*** DATA PROVIDED

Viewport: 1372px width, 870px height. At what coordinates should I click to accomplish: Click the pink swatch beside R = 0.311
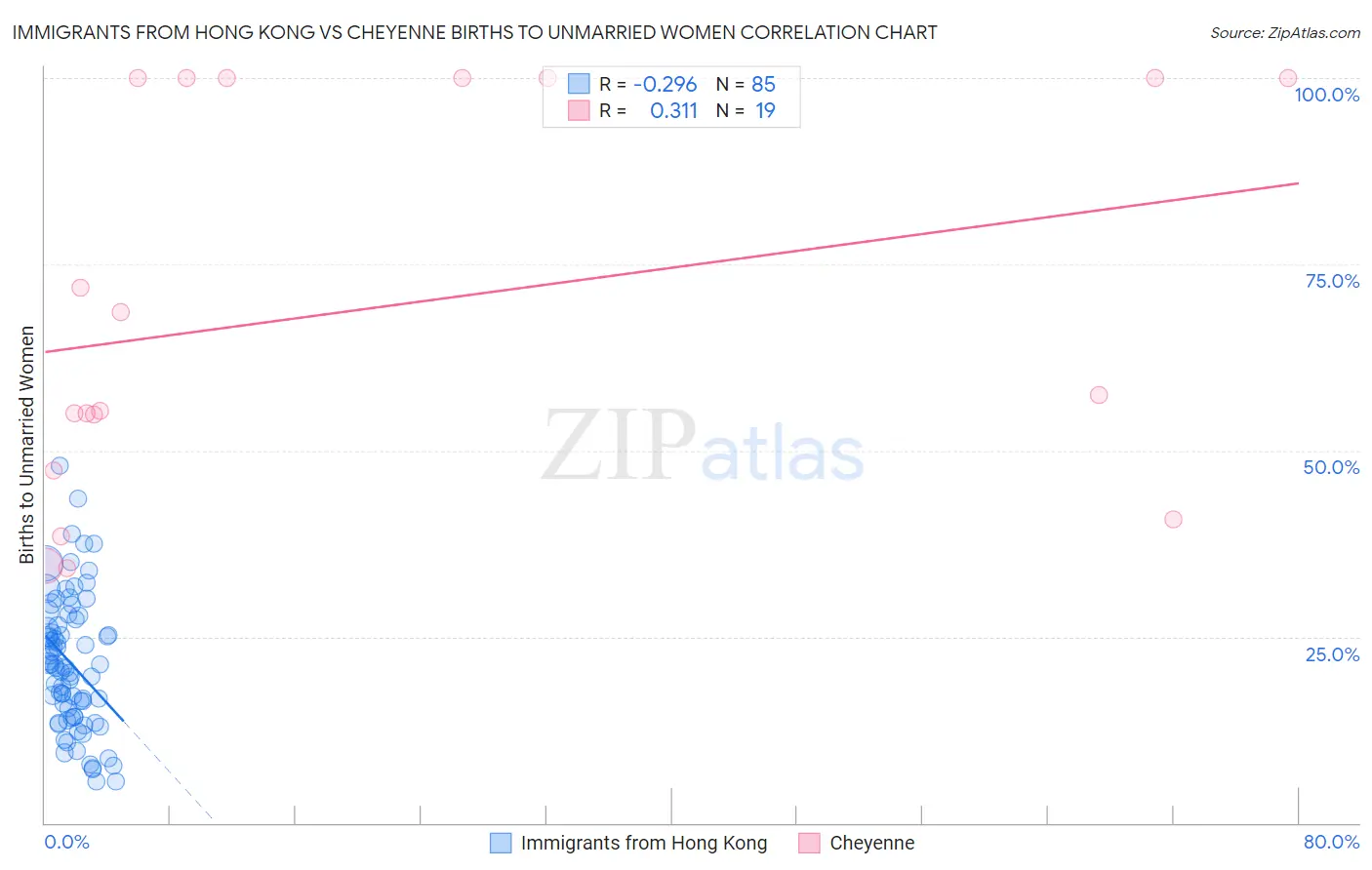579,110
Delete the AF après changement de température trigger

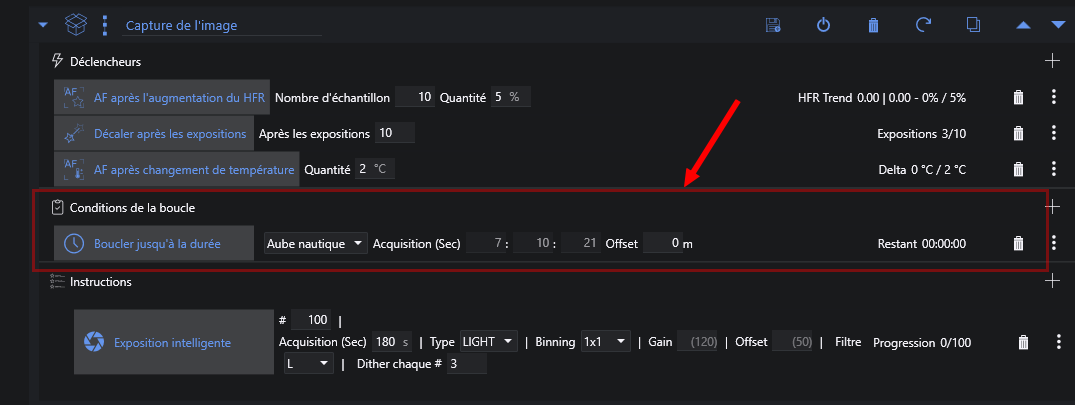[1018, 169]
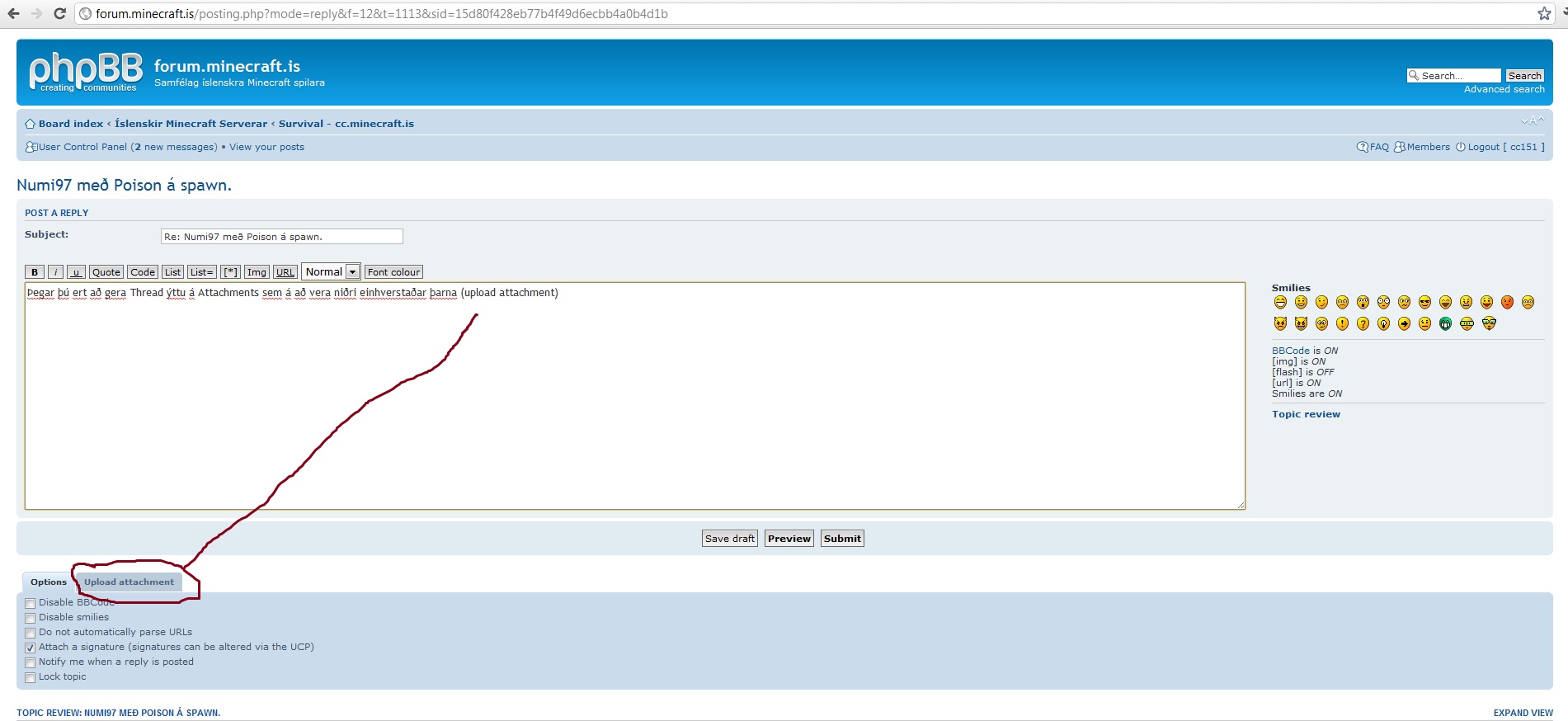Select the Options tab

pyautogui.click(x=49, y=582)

******
*** DATA PROVIDED

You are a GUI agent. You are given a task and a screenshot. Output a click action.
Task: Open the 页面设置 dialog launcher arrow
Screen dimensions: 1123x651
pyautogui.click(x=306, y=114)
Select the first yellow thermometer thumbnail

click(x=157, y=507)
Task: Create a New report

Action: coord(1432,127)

******
*** DATA PROVIDED

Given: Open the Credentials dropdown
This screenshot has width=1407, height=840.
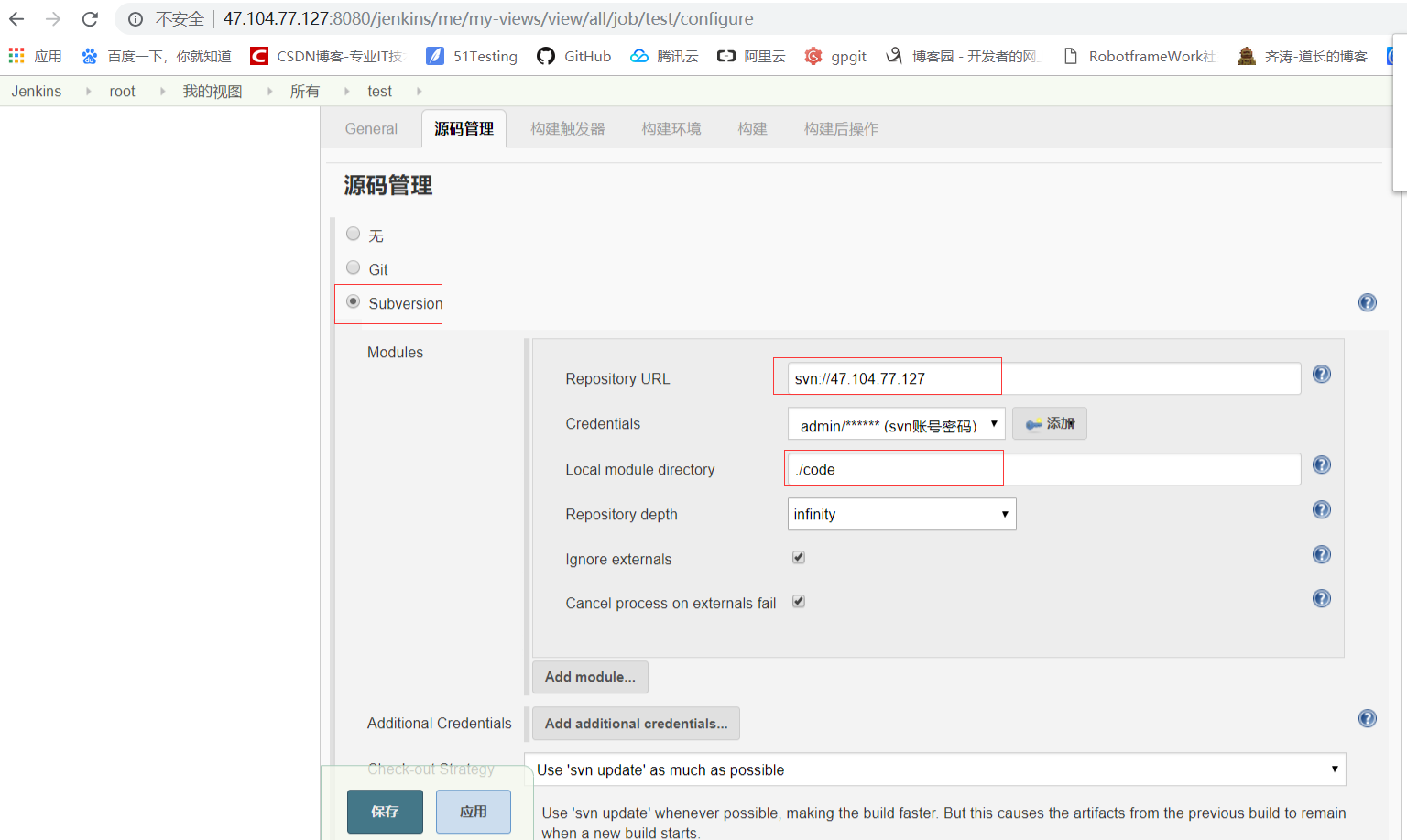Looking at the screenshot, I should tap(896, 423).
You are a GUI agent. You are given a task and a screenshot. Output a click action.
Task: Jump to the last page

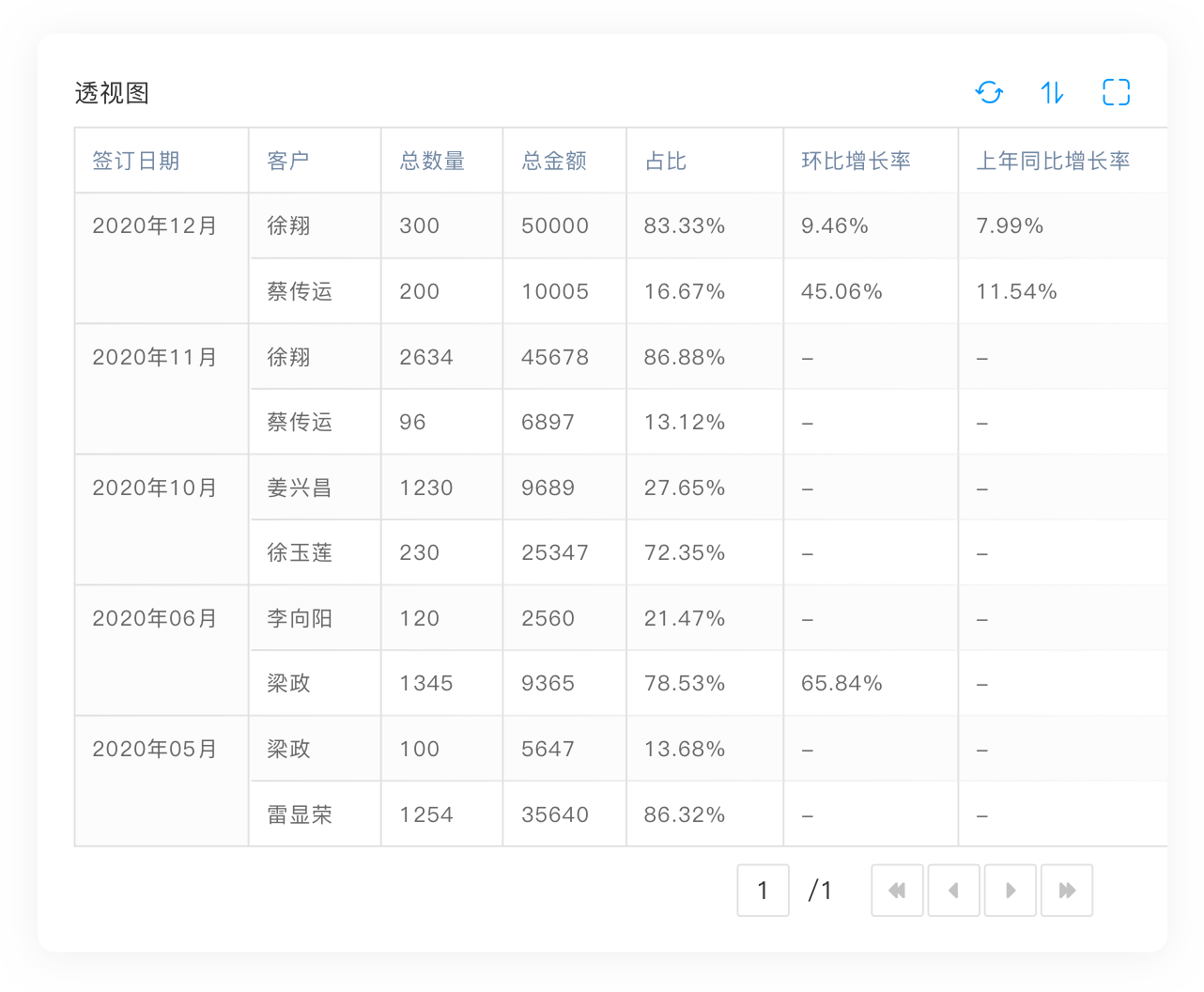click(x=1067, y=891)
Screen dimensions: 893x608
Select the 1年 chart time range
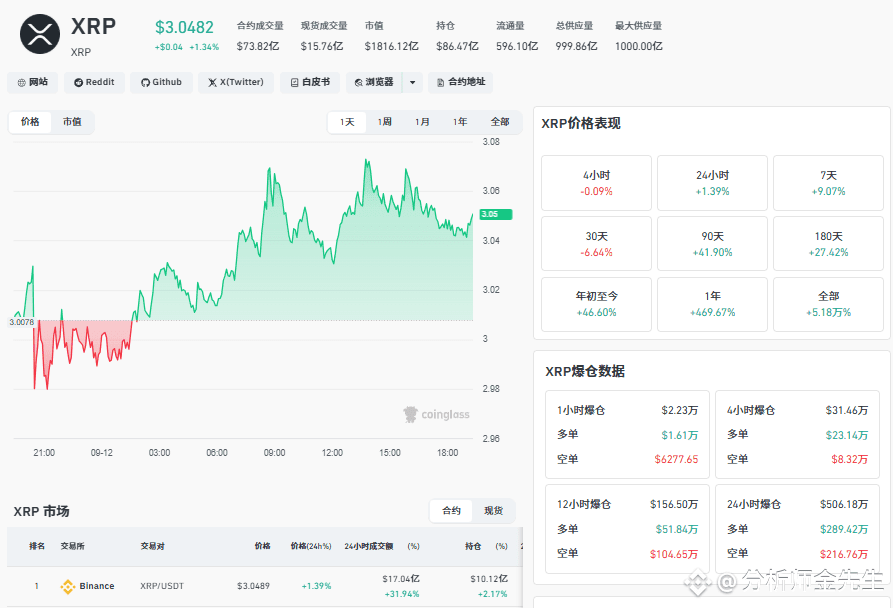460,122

******

Rewrite the part of the material that opens with the line containing "Delete the AF" and closes with the line containing "pyautogui.click(x=49, y=582)", swapping "trigger" for "rule" and keeping everything else the same. Leave out the pictures and give back only those lines.

Delete the AF après changement de température rule

[1018, 169]
Select the Options tab

pyautogui.click(x=49, y=582)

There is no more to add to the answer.